[WORK ORDER]:
Copy verbatim the block of lines in the entries below whose first line contains "Screen dimensions: 991x925" and whose last line contains "Image resolution: width=1221". Leave out all other lines.

BEGIN

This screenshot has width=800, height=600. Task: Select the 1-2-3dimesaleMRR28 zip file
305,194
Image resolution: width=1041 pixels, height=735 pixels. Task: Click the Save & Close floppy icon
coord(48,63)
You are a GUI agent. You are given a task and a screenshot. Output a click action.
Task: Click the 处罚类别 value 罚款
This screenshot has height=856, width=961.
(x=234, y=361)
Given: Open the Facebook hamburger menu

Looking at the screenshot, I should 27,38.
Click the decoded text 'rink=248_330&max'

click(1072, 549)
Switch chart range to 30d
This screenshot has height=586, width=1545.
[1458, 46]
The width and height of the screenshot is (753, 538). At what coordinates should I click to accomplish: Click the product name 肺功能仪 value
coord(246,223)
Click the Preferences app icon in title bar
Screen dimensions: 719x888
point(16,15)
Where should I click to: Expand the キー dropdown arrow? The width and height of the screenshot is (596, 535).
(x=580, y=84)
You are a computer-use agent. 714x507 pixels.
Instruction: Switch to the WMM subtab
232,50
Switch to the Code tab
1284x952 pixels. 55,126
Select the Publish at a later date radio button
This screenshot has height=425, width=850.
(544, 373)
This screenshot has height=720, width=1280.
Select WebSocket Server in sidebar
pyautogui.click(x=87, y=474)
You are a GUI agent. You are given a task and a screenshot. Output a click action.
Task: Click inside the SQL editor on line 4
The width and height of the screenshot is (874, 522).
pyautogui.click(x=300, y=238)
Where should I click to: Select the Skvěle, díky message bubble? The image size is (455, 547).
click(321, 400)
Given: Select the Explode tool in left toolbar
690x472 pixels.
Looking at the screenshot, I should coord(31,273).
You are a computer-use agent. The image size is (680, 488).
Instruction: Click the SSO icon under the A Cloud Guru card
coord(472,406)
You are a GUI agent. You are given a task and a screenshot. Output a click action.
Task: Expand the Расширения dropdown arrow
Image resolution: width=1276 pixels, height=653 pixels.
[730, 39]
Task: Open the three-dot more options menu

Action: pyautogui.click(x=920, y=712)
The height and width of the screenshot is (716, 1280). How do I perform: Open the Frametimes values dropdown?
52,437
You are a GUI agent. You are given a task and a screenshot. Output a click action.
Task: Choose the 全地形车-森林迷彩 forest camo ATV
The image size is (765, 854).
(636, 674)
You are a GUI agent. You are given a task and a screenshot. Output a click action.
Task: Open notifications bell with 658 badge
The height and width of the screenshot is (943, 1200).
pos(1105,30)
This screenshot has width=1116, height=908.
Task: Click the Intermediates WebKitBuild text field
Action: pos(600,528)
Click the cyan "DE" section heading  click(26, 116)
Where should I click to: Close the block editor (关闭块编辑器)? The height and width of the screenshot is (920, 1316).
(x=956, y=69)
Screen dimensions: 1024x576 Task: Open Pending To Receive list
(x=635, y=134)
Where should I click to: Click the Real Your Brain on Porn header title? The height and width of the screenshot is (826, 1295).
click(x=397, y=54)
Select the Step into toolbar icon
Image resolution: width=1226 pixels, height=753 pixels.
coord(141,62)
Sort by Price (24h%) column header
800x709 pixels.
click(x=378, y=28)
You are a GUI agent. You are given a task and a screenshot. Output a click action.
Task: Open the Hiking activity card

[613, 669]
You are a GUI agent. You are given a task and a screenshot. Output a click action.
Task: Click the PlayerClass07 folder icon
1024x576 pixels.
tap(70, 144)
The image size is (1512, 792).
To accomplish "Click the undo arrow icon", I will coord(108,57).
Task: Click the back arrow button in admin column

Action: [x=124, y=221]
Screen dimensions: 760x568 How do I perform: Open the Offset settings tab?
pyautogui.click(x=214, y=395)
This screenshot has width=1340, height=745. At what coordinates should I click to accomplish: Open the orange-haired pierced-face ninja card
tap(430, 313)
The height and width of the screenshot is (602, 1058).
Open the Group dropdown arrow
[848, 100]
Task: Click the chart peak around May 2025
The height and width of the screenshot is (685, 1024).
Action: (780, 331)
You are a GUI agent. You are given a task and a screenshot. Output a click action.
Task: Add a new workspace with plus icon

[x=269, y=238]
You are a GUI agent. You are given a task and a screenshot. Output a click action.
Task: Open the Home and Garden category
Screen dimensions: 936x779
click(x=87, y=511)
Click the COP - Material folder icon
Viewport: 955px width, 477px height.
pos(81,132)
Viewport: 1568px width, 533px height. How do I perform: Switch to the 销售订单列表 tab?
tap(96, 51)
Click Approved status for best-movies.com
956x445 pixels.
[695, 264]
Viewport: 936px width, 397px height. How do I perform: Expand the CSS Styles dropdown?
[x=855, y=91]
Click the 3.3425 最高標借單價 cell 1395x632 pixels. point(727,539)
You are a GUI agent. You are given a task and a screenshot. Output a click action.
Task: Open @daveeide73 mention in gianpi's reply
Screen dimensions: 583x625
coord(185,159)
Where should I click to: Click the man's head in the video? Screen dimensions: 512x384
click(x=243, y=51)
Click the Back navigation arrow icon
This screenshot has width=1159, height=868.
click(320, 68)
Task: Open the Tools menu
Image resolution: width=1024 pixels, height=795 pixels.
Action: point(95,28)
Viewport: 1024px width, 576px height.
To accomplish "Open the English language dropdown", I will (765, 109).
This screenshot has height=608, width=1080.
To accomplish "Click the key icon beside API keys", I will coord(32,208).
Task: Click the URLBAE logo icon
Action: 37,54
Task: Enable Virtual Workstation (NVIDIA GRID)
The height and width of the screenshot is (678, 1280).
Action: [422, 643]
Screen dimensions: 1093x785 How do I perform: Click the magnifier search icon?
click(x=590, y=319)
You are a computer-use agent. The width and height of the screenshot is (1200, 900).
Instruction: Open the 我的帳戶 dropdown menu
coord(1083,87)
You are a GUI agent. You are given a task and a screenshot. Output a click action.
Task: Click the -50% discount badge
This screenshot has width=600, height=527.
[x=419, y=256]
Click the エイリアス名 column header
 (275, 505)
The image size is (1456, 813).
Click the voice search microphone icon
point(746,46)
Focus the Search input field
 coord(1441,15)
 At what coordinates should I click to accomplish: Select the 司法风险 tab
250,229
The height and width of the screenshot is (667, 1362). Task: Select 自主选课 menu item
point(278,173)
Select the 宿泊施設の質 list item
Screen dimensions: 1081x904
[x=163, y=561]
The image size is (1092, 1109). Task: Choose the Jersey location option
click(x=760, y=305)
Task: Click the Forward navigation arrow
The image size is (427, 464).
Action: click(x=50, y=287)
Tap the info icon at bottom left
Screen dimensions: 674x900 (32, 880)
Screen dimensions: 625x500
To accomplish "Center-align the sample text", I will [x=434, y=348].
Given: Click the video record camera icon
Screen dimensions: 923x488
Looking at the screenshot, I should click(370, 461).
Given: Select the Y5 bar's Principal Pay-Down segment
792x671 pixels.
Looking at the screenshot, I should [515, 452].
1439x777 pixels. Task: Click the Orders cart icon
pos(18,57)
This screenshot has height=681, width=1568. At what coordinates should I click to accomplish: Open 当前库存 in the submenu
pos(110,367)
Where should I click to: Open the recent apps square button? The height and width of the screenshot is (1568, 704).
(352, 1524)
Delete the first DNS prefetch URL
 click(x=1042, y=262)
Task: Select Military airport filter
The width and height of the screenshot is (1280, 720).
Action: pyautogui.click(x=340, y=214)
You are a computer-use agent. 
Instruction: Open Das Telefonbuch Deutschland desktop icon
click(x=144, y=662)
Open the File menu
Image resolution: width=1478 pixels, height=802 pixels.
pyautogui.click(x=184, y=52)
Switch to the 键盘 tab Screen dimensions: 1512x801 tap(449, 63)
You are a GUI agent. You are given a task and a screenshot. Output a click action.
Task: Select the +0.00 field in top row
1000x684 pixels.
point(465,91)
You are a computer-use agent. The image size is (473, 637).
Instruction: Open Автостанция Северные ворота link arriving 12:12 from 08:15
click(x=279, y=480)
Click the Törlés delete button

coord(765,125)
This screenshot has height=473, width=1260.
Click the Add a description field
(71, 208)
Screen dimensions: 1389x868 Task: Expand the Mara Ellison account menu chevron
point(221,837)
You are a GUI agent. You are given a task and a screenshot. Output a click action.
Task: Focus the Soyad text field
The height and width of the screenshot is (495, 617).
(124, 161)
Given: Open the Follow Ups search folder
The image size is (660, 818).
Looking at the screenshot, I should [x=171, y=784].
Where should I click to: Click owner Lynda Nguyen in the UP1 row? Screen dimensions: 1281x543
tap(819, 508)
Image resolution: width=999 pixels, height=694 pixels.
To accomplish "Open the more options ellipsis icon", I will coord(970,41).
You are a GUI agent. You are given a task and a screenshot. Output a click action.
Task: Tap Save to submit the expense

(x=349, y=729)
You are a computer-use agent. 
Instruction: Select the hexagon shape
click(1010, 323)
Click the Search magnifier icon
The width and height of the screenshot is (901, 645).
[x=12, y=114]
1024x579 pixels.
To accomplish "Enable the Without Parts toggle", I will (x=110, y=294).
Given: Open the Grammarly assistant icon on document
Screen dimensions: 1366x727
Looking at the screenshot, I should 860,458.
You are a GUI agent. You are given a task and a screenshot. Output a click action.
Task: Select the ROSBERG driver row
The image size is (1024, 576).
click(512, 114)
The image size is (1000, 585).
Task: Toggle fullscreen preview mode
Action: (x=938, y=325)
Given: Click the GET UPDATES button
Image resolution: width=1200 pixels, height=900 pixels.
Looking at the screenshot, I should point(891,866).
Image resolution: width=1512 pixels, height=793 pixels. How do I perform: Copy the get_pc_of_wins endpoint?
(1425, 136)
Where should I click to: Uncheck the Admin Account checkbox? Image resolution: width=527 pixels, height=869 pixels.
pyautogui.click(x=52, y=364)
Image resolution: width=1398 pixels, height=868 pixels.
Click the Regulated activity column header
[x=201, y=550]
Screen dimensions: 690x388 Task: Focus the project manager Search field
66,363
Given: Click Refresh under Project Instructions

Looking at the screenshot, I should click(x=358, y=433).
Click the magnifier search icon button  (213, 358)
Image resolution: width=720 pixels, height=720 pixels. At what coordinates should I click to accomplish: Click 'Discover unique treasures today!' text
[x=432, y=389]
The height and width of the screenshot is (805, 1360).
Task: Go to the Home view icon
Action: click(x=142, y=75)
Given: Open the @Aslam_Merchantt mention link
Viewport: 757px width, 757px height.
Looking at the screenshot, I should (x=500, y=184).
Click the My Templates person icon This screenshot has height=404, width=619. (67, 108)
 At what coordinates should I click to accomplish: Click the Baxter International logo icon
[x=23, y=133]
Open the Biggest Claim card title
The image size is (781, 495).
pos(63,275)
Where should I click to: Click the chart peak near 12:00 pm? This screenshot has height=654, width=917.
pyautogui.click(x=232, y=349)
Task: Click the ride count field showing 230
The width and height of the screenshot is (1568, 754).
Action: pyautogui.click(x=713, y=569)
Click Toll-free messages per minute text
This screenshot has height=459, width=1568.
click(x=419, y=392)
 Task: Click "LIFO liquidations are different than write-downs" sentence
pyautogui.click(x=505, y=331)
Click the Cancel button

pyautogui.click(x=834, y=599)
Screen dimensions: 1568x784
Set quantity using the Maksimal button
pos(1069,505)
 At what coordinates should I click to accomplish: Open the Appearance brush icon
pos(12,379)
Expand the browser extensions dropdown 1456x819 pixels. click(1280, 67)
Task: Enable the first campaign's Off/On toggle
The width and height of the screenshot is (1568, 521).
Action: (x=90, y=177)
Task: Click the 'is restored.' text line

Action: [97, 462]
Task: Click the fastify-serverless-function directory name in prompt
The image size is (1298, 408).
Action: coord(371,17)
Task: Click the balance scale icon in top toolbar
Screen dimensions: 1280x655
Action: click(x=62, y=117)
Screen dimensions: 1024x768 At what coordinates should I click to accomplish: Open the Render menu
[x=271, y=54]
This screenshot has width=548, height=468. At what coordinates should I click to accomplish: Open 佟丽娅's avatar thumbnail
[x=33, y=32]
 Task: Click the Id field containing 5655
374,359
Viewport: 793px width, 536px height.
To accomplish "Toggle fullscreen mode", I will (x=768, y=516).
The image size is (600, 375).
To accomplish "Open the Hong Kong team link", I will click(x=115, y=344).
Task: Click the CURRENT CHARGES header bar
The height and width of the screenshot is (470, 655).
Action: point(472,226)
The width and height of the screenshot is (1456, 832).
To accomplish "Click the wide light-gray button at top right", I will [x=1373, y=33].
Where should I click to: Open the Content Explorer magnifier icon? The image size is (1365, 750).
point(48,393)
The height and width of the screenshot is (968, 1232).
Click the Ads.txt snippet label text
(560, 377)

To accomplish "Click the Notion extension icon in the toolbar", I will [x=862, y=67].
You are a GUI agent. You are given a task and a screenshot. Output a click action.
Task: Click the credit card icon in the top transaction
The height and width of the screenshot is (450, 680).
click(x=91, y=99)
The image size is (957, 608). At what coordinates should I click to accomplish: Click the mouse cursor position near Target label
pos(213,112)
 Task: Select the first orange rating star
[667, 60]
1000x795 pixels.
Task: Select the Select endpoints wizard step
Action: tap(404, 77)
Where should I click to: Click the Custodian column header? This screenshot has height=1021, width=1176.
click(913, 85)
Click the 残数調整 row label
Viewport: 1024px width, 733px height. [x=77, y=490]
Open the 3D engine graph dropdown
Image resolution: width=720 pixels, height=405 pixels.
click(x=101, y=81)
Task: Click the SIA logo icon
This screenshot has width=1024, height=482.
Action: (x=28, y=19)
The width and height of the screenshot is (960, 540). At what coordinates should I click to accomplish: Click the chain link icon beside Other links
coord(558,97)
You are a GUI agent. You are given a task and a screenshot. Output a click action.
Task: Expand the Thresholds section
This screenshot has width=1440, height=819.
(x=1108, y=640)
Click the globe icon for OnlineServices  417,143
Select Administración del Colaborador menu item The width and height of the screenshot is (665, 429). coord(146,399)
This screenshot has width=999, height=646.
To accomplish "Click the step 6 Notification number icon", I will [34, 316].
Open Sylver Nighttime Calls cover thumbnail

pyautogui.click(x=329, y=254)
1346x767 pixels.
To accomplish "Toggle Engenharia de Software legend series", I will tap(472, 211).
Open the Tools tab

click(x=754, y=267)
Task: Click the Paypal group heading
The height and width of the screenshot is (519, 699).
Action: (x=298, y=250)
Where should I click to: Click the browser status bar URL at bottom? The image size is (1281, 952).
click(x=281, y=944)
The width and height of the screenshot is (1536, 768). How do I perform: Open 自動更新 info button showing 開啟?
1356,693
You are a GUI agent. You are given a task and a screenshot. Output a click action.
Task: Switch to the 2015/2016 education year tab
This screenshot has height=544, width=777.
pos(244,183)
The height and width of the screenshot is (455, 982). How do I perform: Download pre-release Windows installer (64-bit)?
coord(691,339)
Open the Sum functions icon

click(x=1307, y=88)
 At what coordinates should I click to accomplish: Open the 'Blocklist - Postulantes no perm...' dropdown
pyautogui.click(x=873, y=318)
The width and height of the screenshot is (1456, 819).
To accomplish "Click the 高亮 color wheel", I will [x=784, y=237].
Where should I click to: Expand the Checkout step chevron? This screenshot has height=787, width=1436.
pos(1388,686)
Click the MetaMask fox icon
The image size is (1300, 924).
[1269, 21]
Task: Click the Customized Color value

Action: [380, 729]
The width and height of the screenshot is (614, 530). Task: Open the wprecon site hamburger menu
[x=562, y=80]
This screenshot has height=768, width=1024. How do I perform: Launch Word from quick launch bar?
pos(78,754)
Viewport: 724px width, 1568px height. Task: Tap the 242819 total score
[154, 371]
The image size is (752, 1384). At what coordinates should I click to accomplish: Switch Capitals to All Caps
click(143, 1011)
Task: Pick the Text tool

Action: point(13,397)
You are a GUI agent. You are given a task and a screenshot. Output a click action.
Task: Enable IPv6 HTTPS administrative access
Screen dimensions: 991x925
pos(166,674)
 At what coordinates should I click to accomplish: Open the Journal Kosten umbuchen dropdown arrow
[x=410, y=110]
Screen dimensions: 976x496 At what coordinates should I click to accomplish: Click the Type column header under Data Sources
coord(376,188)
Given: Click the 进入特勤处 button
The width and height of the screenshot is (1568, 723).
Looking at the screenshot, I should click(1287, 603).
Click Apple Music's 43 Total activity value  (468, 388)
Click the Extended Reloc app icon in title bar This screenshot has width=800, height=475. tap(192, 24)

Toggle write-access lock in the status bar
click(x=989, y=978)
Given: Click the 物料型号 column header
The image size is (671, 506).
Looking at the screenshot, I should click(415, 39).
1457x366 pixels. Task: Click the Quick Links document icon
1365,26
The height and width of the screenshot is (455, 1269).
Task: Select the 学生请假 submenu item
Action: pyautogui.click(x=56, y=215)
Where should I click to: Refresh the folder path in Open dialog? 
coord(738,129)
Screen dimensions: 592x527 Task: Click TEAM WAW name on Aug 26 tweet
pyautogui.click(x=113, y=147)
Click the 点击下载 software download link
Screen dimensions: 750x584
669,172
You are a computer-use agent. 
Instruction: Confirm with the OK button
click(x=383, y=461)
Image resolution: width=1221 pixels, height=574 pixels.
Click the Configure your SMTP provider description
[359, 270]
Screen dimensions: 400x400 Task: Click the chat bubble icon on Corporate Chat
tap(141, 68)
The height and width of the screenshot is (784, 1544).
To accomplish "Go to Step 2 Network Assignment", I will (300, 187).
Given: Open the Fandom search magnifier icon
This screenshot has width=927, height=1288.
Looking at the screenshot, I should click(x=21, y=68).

END

[RESPONSE BELOW]:
Screen dimensions: 991x925
pos(166,674)
 At what coordinates should I click to accomplish: Open the Journal Kosten umbuchen dropdown arrow
[x=410, y=110]
Screen dimensions: 976x496 At what coordinates should I click to accomplish: Click the Type column header under Data Sources
coord(376,188)
Given: Click the 进入特勤处 button
The width and height of the screenshot is (1568, 723).
Looking at the screenshot, I should click(1287, 603).
Click Apple Music's 43 Total activity value  (468, 388)
Click the Extended Reloc app icon in title bar This screenshot has width=800, height=475. tap(192, 24)

Toggle write-access lock in the status bar
click(x=989, y=978)
Given: Click the 物料型号 column header
The image size is (671, 506).
Looking at the screenshot, I should click(415, 39).
1457x366 pixels. Task: Click the Quick Links document icon
1365,26
The height and width of the screenshot is (455, 1269).
Task: Select the 学生请假 submenu item
Action: pyautogui.click(x=56, y=215)
Where should I click to: Refresh the folder path in Open dialog? 
coord(738,129)
Screen dimensions: 592x527 Task: Click TEAM WAW name on Aug 26 tweet
pyautogui.click(x=113, y=147)
Click the 点击下载 software download link
Screen dimensions: 750x584
669,172
You are a computer-use agent. 
Instruction: Confirm with the OK button
click(x=383, y=461)
Image resolution: width=1221 pixels, height=574 pixels.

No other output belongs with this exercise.